TASK GOAL: Exactly as they stand, the data below are to be printed again.
▼
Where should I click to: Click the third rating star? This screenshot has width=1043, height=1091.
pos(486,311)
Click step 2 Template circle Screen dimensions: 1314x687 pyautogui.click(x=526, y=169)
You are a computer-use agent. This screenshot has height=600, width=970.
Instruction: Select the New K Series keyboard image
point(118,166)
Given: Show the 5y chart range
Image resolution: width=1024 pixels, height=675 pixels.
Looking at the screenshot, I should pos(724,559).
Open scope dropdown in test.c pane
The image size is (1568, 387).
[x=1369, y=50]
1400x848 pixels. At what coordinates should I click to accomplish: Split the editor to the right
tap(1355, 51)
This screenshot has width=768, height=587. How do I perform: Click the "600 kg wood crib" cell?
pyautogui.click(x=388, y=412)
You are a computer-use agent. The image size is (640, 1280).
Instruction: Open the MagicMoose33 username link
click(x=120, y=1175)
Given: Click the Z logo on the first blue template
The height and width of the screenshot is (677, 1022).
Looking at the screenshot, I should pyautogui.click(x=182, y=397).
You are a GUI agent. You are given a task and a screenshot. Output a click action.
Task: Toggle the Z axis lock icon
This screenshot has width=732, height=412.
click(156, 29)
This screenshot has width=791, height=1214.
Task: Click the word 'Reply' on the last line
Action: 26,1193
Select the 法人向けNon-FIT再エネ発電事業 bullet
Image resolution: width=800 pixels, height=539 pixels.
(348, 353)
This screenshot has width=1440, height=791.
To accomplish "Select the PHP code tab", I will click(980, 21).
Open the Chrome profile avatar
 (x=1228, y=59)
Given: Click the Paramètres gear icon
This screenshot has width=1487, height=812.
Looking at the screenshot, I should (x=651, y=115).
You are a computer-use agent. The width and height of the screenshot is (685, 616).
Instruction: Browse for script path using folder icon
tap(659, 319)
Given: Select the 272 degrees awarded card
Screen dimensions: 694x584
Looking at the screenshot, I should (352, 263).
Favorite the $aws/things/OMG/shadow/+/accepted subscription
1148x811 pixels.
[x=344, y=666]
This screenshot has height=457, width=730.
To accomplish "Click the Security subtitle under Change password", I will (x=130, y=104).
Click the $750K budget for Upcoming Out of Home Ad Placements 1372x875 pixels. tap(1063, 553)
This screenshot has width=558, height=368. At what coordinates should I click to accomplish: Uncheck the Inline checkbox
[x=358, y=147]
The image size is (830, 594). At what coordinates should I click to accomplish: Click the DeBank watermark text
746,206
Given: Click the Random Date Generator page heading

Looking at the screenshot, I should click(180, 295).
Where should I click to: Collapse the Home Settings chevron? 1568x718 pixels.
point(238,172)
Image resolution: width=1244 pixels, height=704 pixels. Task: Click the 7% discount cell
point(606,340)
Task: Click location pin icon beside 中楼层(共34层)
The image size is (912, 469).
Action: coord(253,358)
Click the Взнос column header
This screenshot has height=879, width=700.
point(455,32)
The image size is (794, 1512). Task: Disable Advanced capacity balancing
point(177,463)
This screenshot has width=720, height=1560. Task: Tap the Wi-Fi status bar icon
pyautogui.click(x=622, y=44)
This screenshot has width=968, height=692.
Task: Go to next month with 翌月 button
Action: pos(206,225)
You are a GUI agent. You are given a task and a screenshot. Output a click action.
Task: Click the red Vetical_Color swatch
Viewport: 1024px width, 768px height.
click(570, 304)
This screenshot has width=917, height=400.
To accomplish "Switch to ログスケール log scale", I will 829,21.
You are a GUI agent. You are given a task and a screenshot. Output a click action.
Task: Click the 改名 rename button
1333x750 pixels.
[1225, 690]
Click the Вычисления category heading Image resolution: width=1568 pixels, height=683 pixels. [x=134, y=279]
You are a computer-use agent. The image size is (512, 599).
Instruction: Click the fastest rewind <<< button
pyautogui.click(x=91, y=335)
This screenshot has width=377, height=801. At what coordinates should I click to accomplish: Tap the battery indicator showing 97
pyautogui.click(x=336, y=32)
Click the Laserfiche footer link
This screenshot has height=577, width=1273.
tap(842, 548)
▲
RESPONSE BOX:
Where should I click to: Click the third rating star? This screenshot has width=1043, height=1091.
pos(486,311)
Click step 2 Template circle Screen dimensions: 1314x687 pyautogui.click(x=526, y=169)
You are a computer-use agent. This screenshot has height=600, width=970.
Instruction: Select the New K Series keyboard image
point(118,166)
Given: Show the 5y chart range
Image resolution: width=1024 pixels, height=675 pixels.
Looking at the screenshot, I should pos(724,559).
Open scope dropdown in test.c pane
The image size is (1568, 387).
[x=1369, y=50]
1400x848 pixels. At what coordinates should I click to accomplish: Split the editor to the right
tap(1355, 51)
This screenshot has width=768, height=587. How do I perform: Click the "600 kg wood crib" cell?
pyautogui.click(x=388, y=412)
You are a computer-use agent. The image size is (640, 1280).
Instruction: Open the MagicMoose33 username link
click(x=120, y=1175)
Given: Click the Z logo on the first blue template
The height and width of the screenshot is (677, 1022).
Looking at the screenshot, I should pyautogui.click(x=182, y=397).
You are a GUI agent. You are given a task and a screenshot. Output a click action.
Task: Toggle the Z axis lock icon
This screenshot has width=732, height=412.
click(156, 29)
This screenshot has width=791, height=1214.
Task: Click the word 'Reply' on the last line
Action: 26,1193
Select the 法人向けNon-FIT再エネ発電事業 bullet
Image resolution: width=800 pixels, height=539 pixels.
(348, 353)
This screenshot has width=1440, height=791.
To accomplish "Select the PHP code tab", I will click(980, 21).
Open the Chrome profile avatar
 (x=1228, y=59)
Given: Click the Paramètres gear icon
This screenshot has width=1487, height=812.
Looking at the screenshot, I should (x=651, y=115).
You are a computer-use agent. The width and height of the screenshot is (685, 616).
Instruction: Browse for script path using folder icon
tap(659, 319)
Given: Select the 272 degrees awarded card
Screen dimensions: 694x584
Looking at the screenshot, I should (352, 263).
Favorite the $aws/things/OMG/shadow/+/accepted subscription
1148x811 pixels.
[x=344, y=666]
This screenshot has height=457, width=730.
To accomplish "Click the Security subtitle under Change password", I will (x=130, y=104).
Click the $750K budget for Upcoming Out of Home Ad Placements 1372x875 pixels. tap(1063, 553)
This screenshot has width=558, height=368. At what coordinates should I click to accomplish: Uncheck the Inline checkbox
[x=358, y=147]
The image size is (830, 594). At what coordinates should I click to accomplish: Click the DeBank watermark text
746,206
Given: Click the Random Date Generator page heading

Looking at the screenshot, I should click(180, 295).
Where should I click to: Collapse the Home Settings chevron? 1568x718 pixels.
point(238,172)
Image resolution: width=1244 pixels, height=704 pixels. Task: Click the 7% discount cell
point(606,340)
Task: Click location pin icon beside 中楼层(共34层)
The image size is (912, 469).
Action: coord(253,358)
Click the Взнос column header
This screenshot has height=879, width=700.
point(455,32)
The image size is (794, 1512). Task: Disable Advanced capacity balancing
point(177,463)
This screenshot has width=720, height=1560. Task: Tap the Wi-Fi status bar icon
pyautogui.click(x=622, y=44)
This screenshot has width=968, height=692.
Task: Go to next month with 翌月 button
Action: pos(206,225)
You are a GUI agent. You are given a task and a screenshot. Output a click action.
Task: Click the red Vetical_Color swatch
Viewport: 1024px width, 768px height.
click(570, 304)
This screenshot has width=917, height=400.
To accomplish "Switch to ログスケール log scale", I will 829,21.
You are a GUI agent. You are given a task and a screenshot. Output a click action.
Task: Click the 改名 rename button
1333x750 pixels.
[1225, 690]
Click the Вычисления category heading Image resolution: width=1568 pixels, height=683 pixels. [x=134, y=279]
You are a computer-use agent. The image size is (512, 599).
Instruction: Click the fastest rewind <<< button
pyautogui.click(x=91, y=335)
This screenshot has width=377, height=801. At what coordinates should I click to accomplish: Tap the battery indicator showing 97
pyautogui.click(x=336, y=32)
Click the Laserfiche footer link
This screenshot has height=577, width=1273.
tap(842, 548)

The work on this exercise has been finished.